O macaco-prego e o quati estavam presos por correntes, e o curió em uma gaiola. Todos foram levados para o ZooUnama e passarão por avalições técnicas.
“O que procuramos saber principalmente é há quanto tempo eles estão em cativeiro, qual tipo de alimentação era ofertada. Precisamos ter todo cuidado para que eles se adaptem com a alimentação natural, aquela que eles têm acesso na natureza”, explicou a administradora do zoológico, Mary Jane Carvalho.
Na avaliação prévia o médico veterinário Jairo Moura constatou que o macaco-prego era alimentado de forma inadequada e apresentava deficiência nutricional. Já o quati estava com quadro mais saudável. O curió estava preso em uma gaiola suja. Porém, todos não eram mau tratados.
Depois se serem avaliados e estarem aptos, a equipe de médicos veterinários verificará se os animais têm condições para serem reintroduzidos à natureza.
PROCEDIMENTO ADMINISTRATIVO
A Semma abrirá processo administrativo e infração ambiental baseada no artigo 24 do decreto 6.514, com multa de R$ 500 por animal resgatado por não ser espécie que estão na lista de extinção. A idosa tem prazo de 20 dias para recorrer e apresentar a defesa.
Os órgãos ambientais ressaltam que as pessoas devem perder o costume de querer criar os animais em cativeiro, pois poderão sofrer sanções.
AMOR PELOS ANIMAIS
A idosa que cuidava dos animais contou ao G1 que estava com eles há pouco tempo e criou lanços com cada um. O macaco-prego foi entregue aos cuidados dela após a dona ser hospitalizada; a quati foi encontrada na estrada ainda filhote.
Durante a operação, o macaco ficou assustado e agarrou o braço da dona de casa.
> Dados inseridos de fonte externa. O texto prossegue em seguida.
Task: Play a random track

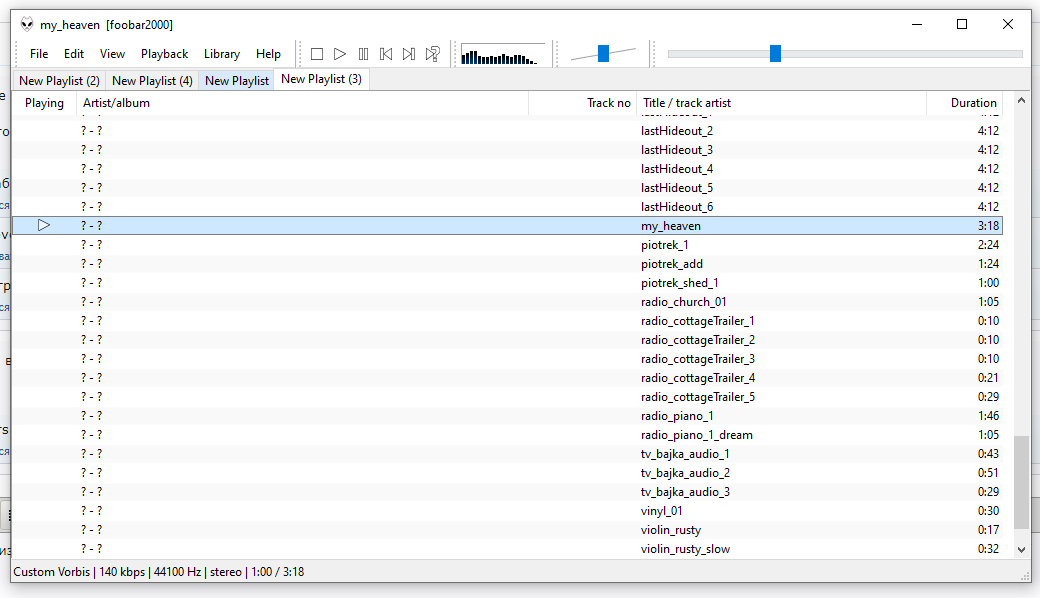Action: point(433,54)
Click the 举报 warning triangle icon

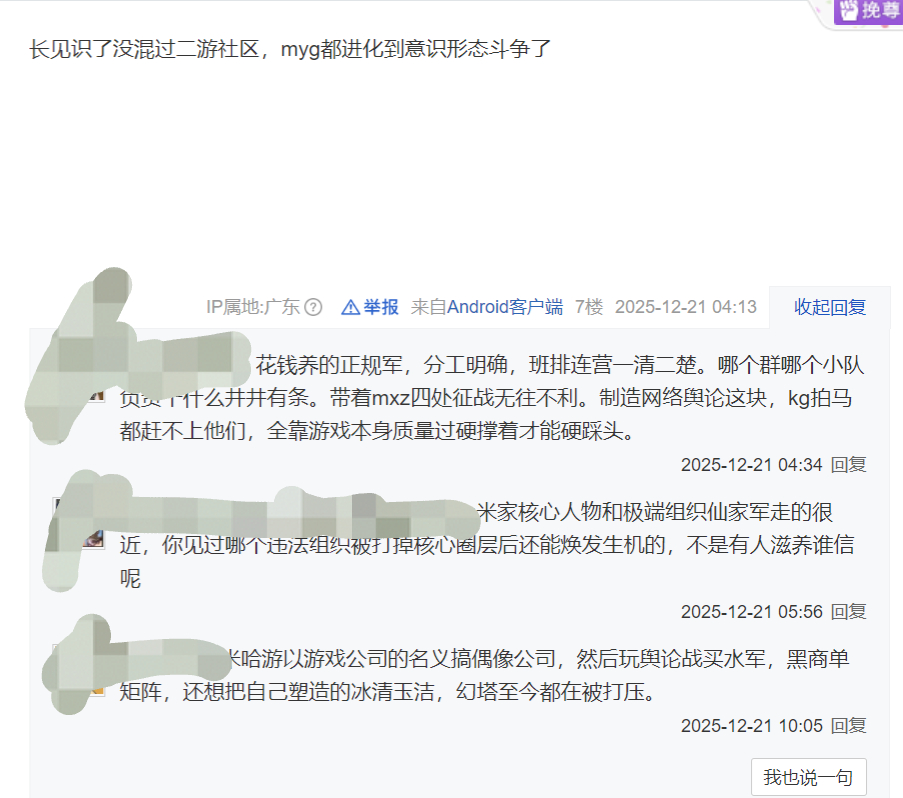click(x=351, y=308)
Segundo ela, a relação entre eles era cheia de amor. “Eu amo eles, mas se o melhor é levar, que cuidem bem. Eles são muito carinhosos”, em lágrimas, disse.
Maria Dalva contou ainda que se fosse possível tirar licença para criar os animais, tiraria o mais rápido possível.” – texto da matéria “Quati, macaco e curió criados em cativeiro são resgatados em operação ambiental”, publicada em 6 de setembro de 2018 pelo portal G1
Em tempo: animal criado sem autorização não pode ser legalizado.